A juíza Fernanda Afonso, também integrante da Associação Juízes para a Democracia, destaca dificuldades que, segundo ela, serão criadas pela distância entre as comarcas e o local onde será criado o departamento de execução criminal. “Imagine a família de um preso que deseje ver o andamento do processo. Pode-se pensar em quem arcará com os gastos de locomoção até lá. O Estado? As organizações criminosas que já controlam os presídios e os gastos com parentes em visitas, nos conhecidos ‘jumbos’?”, questiona. “Jumbos” são espécies de caravanas de ônibus financiadas por organizações criminosas.

Fernanda também chama a atenção para os departamentos de inquérito policial (Dipo), a centralização do poder do sistema e as consequências dela. “Centralizar o Dipo e a execução, com juízes nomeados pelo tribunal, significa possibilitar o controle de quem entra e de quem sai do sistema penal de acordo com a posição adotada pela presidência.
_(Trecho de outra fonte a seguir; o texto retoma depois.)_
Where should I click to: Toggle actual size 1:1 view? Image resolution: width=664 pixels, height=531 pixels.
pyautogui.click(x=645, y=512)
Isso pode envolver interesses políticos”, aponta.

Para a desembargadora Kenarik Boujikian, “o projeto vai na contramão da história e contra a recomendação do Conselho Nacional de Justiça, que recomenda que o ideal é o sistema cada vez mais descentralizado para atender melhor”. Segundo ela, Ivan Sartori “usa o termo descentralização, mas se tem 22 varas e vai diminuir para dez não é descentralizar, é centralizar”.

Um ofício, do último dia 23 de abril, assinado por diversas entidades, está sendo encaminhado a deputados estaduais contra o PLC 9. Nele, além das inconstitucionalidades, algumas das quais apontadas acima, argumenta-se que a magnitude da transformação do sistema, proposta pelo projeto, exige no debate a participação de membros do Judiciário, associações de juízes, entidades representantes da advocacia, da Defensoria Pública, do Ministério Público e associações de delegados e entidades da sociedade civil que atuam diretamente com as mazelas do sistema, além dos próprios usuários.